Dans ce contexte, le jeu concurrentiel du secteur ne devrait pas franchement évoluer ?
 
Compte tenu des options stratégiques à la disposition des acteurs, des nouvelles baisses de prix et des faibles possibilités de consolidation, aucun bouleversement d’ampleur ne devrait intervenir dans le jeu concurrentiel. Toutefois, certains consolidateurs (Bastide, Santé Cie, La Poste...) mais aussi Damartex devraient sans doute mettre la main sur quelques petites sociétés (moins de cinq millions d’euros de chiffre d’affaires). Ces dernières risquent en effet d’être fragilisées par le durcissement des mesures réglementaires et le contexte inflationniste. En réalité, ce sont les officines qu’il convient de surveiller. Historiquement, les pharmacies évoluent en marge du marché des PSAD. Mais elles ont récemment gagné une importante bataille en 2021, en étant retenu par le CEPS pour accompagner les patients sous pompe à insuline Diabeloop, en lieu et place des prestataires de soins à domicile. En clair, cette incursion pourrait bien se poursuivre pour d’autres prises en charge alors que les pharmacies dépendent de plus en plus de leur capacité à développer et à faire fructifier leurs missions de santé autour de nouvelles activités. Cette percée dans la filière de soins a été permise par la mise au point d’un modèle d’affaires novateur (éclatement du forfait LPPR, recours intensif à la technologie, association des pharmaciens avec TIMKL, une société soutenue par le laboratoire pharmaceutique Roche).

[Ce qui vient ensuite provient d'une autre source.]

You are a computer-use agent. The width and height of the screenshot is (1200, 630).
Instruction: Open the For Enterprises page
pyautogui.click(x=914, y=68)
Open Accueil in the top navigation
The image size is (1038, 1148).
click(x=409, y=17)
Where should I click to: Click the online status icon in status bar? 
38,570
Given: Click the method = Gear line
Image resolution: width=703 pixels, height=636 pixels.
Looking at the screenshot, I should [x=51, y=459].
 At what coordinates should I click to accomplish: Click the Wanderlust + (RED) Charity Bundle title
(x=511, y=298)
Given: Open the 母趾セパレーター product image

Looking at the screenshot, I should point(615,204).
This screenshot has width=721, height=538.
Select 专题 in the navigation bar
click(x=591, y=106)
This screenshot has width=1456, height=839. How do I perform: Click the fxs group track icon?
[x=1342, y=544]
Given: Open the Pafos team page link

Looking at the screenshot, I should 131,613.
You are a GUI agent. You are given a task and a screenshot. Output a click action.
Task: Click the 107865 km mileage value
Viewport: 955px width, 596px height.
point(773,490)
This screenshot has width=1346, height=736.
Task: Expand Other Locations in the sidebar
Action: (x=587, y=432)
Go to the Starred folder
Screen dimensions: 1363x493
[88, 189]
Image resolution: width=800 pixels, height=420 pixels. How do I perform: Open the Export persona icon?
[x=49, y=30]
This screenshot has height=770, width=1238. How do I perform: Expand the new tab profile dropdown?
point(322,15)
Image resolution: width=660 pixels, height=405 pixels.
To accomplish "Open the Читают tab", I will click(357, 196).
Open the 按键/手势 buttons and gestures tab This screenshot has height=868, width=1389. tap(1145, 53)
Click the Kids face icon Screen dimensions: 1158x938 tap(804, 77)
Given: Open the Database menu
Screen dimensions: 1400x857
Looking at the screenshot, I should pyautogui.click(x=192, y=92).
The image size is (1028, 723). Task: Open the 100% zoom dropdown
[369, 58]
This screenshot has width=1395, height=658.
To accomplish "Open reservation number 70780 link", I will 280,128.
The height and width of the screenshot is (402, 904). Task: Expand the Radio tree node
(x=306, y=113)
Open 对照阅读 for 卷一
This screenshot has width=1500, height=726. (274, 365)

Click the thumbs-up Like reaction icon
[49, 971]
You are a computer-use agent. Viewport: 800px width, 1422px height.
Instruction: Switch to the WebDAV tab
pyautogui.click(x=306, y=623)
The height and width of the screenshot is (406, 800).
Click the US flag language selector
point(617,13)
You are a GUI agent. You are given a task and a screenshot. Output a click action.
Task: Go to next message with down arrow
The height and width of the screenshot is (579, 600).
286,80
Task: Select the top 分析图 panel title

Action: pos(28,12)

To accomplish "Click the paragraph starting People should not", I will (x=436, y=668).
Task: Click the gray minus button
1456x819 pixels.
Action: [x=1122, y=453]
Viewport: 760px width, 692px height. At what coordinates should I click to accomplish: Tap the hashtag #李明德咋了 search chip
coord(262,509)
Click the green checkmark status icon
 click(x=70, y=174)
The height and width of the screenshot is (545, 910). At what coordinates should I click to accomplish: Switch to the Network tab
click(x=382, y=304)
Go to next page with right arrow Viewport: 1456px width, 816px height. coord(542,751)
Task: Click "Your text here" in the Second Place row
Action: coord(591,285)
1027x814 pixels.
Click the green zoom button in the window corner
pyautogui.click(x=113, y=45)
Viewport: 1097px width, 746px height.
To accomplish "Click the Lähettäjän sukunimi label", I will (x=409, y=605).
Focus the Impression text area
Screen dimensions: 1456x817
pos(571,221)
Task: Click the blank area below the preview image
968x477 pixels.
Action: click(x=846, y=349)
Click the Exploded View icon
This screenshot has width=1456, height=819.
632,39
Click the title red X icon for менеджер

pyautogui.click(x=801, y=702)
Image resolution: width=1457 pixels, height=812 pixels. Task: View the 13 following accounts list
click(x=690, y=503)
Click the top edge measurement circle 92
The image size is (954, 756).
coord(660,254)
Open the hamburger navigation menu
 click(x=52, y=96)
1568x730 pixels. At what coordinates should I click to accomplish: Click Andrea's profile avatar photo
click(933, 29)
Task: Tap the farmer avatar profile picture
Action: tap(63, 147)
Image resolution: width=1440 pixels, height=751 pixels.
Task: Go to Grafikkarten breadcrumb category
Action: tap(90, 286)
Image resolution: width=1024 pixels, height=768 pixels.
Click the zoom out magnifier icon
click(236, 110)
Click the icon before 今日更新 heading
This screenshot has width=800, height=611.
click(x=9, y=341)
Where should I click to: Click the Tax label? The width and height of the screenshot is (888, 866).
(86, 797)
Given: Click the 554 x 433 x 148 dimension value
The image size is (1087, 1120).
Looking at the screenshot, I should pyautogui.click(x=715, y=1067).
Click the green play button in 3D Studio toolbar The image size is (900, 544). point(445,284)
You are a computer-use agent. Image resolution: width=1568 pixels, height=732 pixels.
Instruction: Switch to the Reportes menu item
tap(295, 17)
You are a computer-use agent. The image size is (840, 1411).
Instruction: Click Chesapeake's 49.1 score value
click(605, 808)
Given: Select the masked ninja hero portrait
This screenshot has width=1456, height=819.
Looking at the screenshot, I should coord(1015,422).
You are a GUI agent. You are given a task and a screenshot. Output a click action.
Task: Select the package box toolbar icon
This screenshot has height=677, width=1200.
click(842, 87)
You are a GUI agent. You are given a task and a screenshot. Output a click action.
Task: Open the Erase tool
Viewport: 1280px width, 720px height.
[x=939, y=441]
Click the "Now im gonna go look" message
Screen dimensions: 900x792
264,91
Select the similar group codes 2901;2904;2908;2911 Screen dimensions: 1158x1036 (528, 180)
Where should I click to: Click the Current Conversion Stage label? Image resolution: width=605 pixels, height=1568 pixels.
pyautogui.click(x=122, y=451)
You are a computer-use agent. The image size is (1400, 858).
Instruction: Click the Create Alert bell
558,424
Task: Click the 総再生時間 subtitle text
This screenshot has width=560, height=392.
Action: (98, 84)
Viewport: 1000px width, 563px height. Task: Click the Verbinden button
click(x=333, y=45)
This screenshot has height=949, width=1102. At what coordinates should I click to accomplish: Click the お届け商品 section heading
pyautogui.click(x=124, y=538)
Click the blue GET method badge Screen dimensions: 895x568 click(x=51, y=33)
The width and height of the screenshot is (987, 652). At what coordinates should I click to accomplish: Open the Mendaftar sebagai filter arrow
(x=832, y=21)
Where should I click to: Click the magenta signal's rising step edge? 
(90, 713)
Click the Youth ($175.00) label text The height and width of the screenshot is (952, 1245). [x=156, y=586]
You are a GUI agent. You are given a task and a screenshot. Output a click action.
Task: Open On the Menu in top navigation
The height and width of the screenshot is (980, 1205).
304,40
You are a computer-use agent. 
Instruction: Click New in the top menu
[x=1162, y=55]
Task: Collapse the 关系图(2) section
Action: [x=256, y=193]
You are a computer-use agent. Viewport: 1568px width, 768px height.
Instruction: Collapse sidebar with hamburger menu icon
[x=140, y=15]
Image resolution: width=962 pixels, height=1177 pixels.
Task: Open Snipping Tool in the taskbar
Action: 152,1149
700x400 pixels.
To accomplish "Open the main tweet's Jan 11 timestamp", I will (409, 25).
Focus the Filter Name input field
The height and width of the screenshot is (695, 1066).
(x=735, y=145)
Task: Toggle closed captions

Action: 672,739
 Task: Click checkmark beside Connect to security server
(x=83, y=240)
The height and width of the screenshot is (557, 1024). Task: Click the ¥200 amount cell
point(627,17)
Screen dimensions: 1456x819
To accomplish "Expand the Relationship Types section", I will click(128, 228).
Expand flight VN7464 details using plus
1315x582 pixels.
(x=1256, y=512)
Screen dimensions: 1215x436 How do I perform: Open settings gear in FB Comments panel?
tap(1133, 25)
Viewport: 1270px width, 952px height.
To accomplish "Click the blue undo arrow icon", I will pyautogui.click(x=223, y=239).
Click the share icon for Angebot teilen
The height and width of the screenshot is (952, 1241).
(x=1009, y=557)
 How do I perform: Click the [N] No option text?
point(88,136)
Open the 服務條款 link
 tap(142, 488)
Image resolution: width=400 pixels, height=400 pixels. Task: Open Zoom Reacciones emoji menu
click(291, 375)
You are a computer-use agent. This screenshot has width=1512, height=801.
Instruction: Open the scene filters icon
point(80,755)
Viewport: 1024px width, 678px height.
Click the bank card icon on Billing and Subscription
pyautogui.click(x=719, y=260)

Cette arrivée des officines dans le médico-technique n’est pas susceptible de remettre en cause la place des PSAD tant le suivi des patients sous Diabeloop n’est qu’une goutte d’eau dans l’ensemble des prestations qu’ils assurent. Il faut néanmoins surveiller de près cette entrée des pharmacies qui ont une certaine légitimité auprès des autorités de tutelle en raison de leurs atouts (maillage territorial, certaine caution médicale....). Malgré la diversité des intervenants (PSAD privés et associatifs, pharmacies et structures d’HAD), Air Liquide, Isis, Santé Cie et SOS Oxygène trustent aujourd’hui plus de la moitié du marché en valeur.
 
Quelles sont les principales stratégies de croissance des prestataires ?
 
A l’instar de bon nombre d’entreprises de santé, les PSAD misent sur le numérique comme les solutions de télémédecine, les dispositifs connectés et, plus globalement, les systèmes d’information. Avec ce virage technologique, ils cherchent à améliorer leurs prises en charge et à gagner en efficience. Certains se diversifient même dans la collecte et le traitement de données, à l’image d’AGIR à Dom qui a racheté OpenHealth. En matière de télésurveillance, les PSAD s’appuient sur un nombre limité de solutions conçues par des industriels. Seuls les grands groupes La Poste et Air Liquide mènent des stratégies intégrées plus ambitieuses. Parallèlement, certains prestataires n’hésitent pas à sortir du champ d’intervention du médico-technique classique en investissant le maintien à domicile ou les niches de la stomathérapie, de l’urologie et de la cicatrisation des plaies chroniques (escarre, ulcère...) ou aigües (post-opératoire, traumatique...). L’opérateur Santé Cie est même allé plus loin en se positionnant dans la dialyse et la gestion de maisons de santé de proximité. De façon générale, les acteurs du marché cherchent à s’intégrer dans l’écosystème des patients en nouant des liens avec les professionnels ou les structures présentes dans le parcours de soins.